--- START ---

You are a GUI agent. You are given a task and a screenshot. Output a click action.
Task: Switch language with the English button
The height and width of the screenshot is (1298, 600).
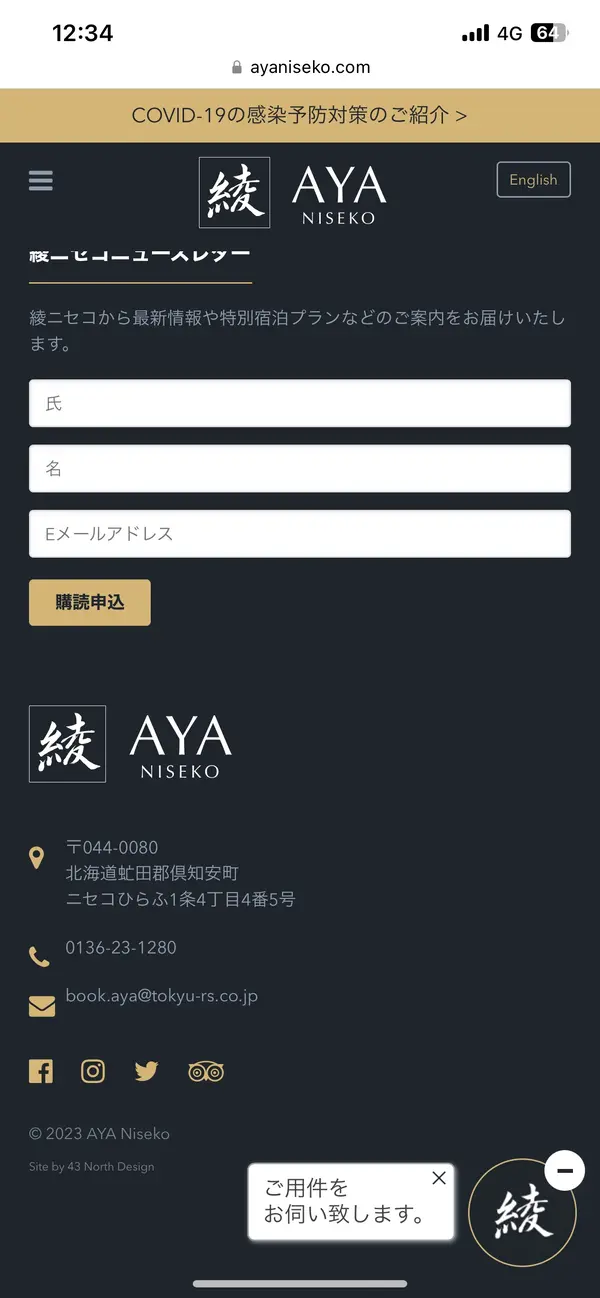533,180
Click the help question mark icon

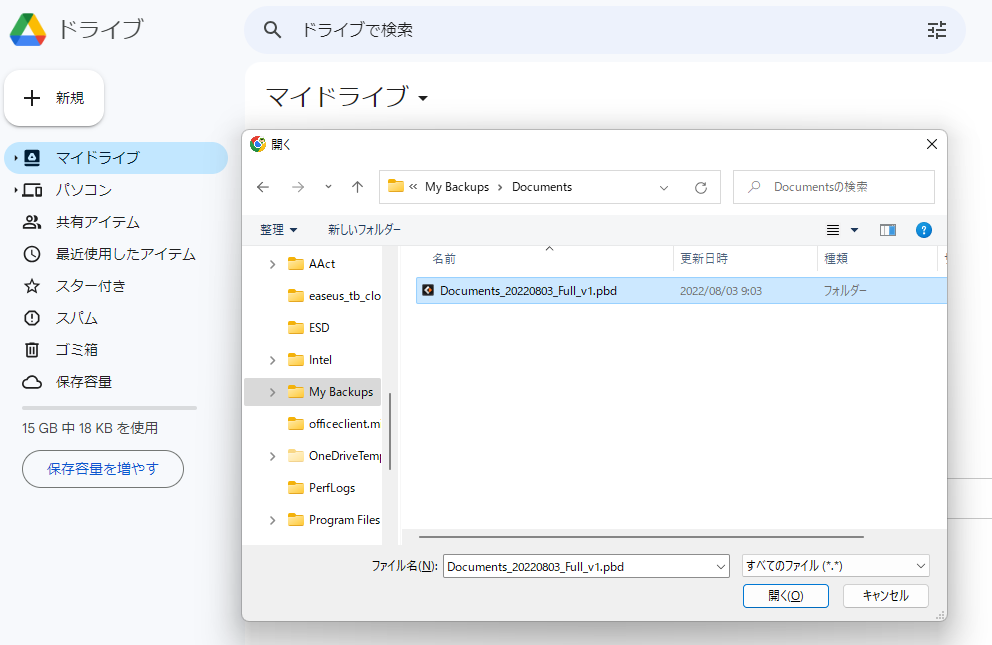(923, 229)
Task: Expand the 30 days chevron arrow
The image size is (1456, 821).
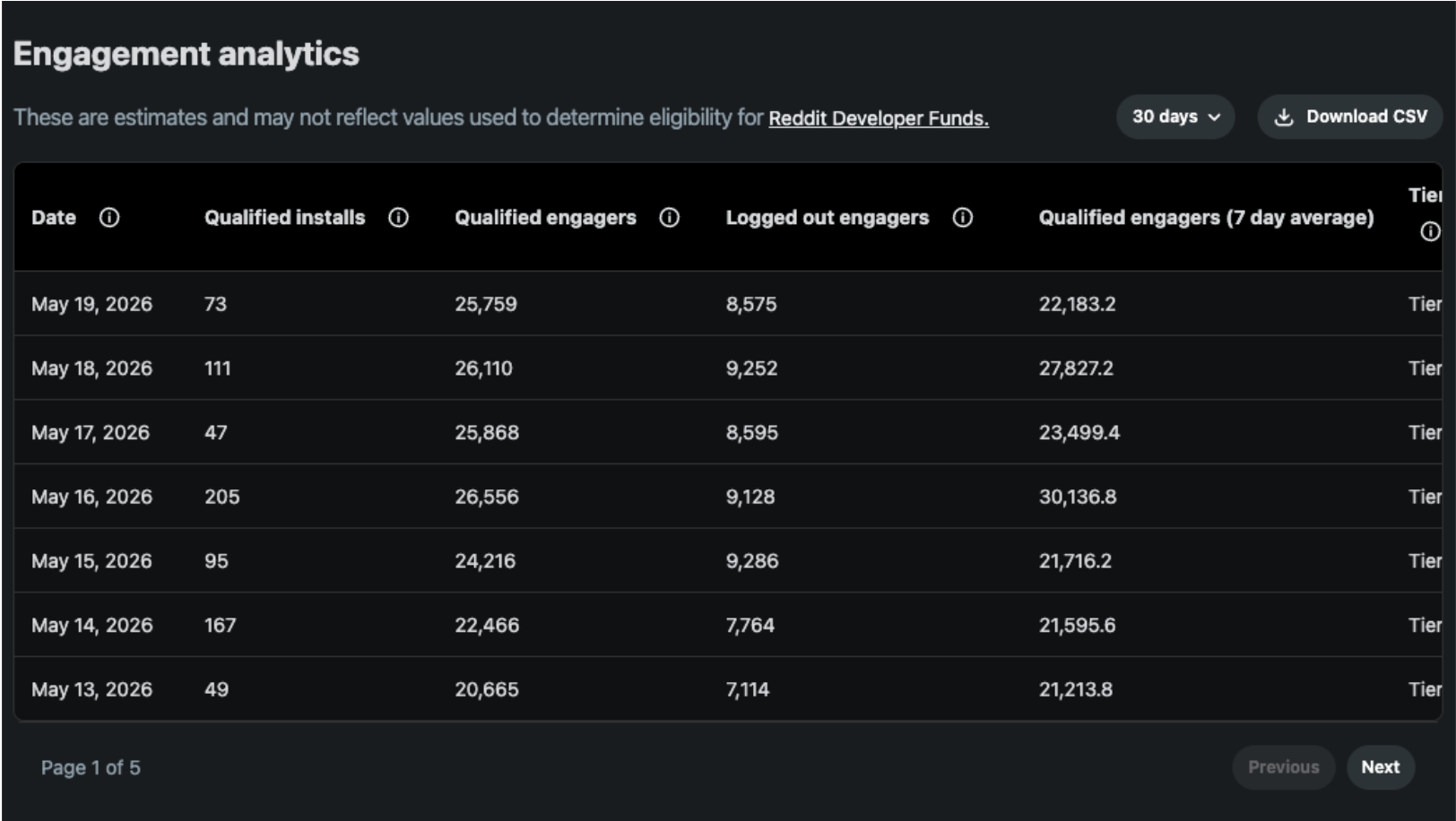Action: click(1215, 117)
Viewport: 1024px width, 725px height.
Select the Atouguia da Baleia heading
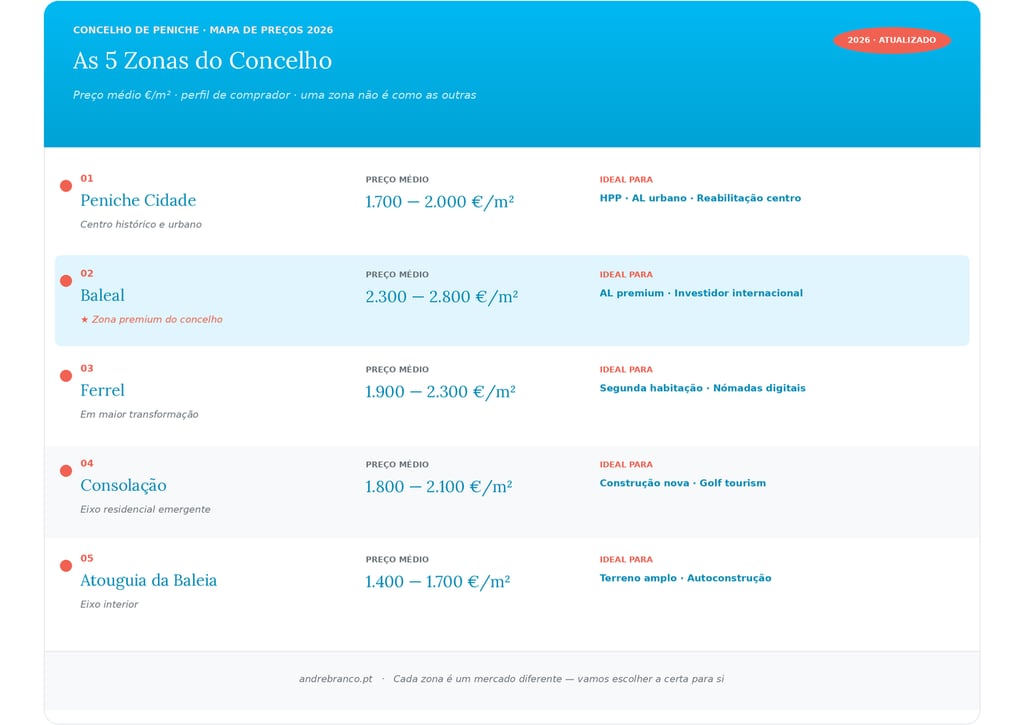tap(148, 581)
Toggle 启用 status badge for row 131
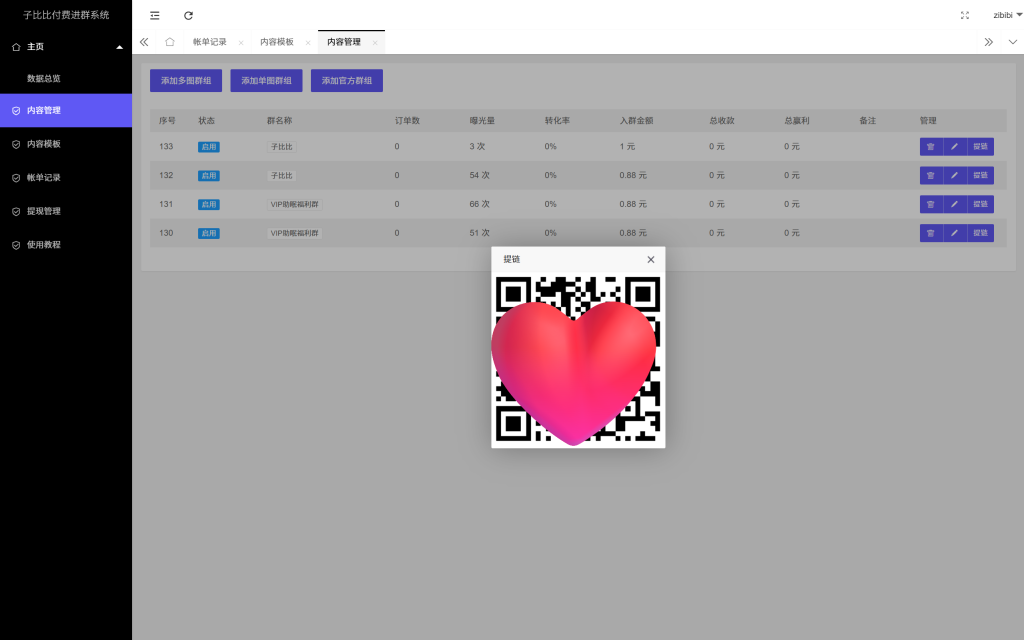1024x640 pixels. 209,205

--- END ---

* **Problem requirements**
From the line that contains "The height and" through the last line of the listing, copy each line exactly; both end lines stay in, and pictures stay out.

* **Task solution**
The height and width of the screenshot is (1298, 600).
533,180
Click the help question mark icon

(923, 229)
Task: Expand the 30 days chevron arrow
The image size is (1456, 821).
Action: click(1215, 117)
Viewport: 1024px width, 725px height.
Select the Atouguia da Baleia heading
tap(148, 581)
Toggle 启用 status badge for row 131
1024x640 pixels. 209,205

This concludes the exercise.